Figure 1: Three ways in which percent positivity can be calculated for COVID-19 laboratory tests

Three ways in which percent positivity can be calculated for COVID-19 laboratory tests.

CDC Methods for Calculating Percent Positivity

Currently, for federal reporting purposes, CDC defines percent positivity as the number of COVID-19 positive RT-PCR tests as the numerator (includes diagnostic tests and screening tests, when analyzed at CLIA-certified laboratories), divided by the total number of RT-PCR tests with positive and negative results as the denominator: (positive tests/total tests) x 100% (Method 1 in the figure above). This excludes antigen tests, antibody tests, and RT-PCR tests conducted by non-CLIA laboratories for surveillance purposes. Data received at the federal level are de-identified and, therefore, are not able to be linked at the person level for de-duplication. This prevents CDC use of methods 2 (people over test) and 3 (people over people) in Figure 1 above.

Resulted tests in data provided to CDC by states and local health departments are assigned to a 7-day timeframe based on the top test-related date available in the data according to the following hierarchy:

  1. Test date (day the laboratory had a test result)
  2. Result date (day the laboratory sent the result to the requestor)
  3. Specimen received date (day accessioned by lab)
  4. Specimen collection date (day specimen collected from patient)

Test results are assigned to a geography based on a hierarchy of test-related locations:

  1. Patient location
  2. Provider facility location
  3. Ordering facility location
  4. Performing organization location

Data resources where percent positivity for COVID-19 are currently reported

CDC currently provides data at the national level on RT-PCR laboratory test percent positivity on the CDC COVID Data Tracker website.

The Center for Medicare and Medicaid Services publishes percent positivityexternal icon by county to guide the frequency of COVID-19 screeningpdf iconexternal icon of long-term care facility residents and staff.

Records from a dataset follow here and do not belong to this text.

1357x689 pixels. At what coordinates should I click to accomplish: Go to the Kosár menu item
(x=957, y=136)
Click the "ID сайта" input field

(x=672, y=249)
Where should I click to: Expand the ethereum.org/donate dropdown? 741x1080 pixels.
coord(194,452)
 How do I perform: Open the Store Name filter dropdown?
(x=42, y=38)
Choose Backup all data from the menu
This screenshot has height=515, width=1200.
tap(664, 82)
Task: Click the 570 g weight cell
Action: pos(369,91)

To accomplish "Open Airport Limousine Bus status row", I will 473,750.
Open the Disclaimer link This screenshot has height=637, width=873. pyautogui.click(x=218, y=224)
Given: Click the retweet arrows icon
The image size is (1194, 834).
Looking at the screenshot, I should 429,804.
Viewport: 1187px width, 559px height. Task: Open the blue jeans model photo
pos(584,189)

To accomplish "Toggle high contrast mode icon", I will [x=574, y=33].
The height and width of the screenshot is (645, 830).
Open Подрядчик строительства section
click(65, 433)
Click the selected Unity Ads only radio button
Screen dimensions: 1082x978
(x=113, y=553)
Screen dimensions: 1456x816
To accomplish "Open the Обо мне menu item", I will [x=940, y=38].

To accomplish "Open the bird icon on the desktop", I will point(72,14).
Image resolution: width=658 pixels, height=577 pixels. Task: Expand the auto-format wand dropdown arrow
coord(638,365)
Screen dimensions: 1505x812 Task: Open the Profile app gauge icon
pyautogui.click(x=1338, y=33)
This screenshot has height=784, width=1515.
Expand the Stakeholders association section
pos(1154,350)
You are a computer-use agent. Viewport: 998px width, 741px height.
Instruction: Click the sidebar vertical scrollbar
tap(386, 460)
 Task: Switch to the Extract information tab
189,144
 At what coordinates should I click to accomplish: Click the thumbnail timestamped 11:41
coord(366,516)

The White House Coronavirus Task Force reports percent positivity at the national, state and county levels in the Governor’s Report, a weekly report that sent by the Vice President to each Governor.

Conclusions

  • Different methodologic choices for calculating percent positivity when consistently applied are useful for monitoring trends and magnitude for surveillance purposes and decision making.
  • State and local officials may consider adopting some or all of the methods outlined above if these methods suit their surveillance needs.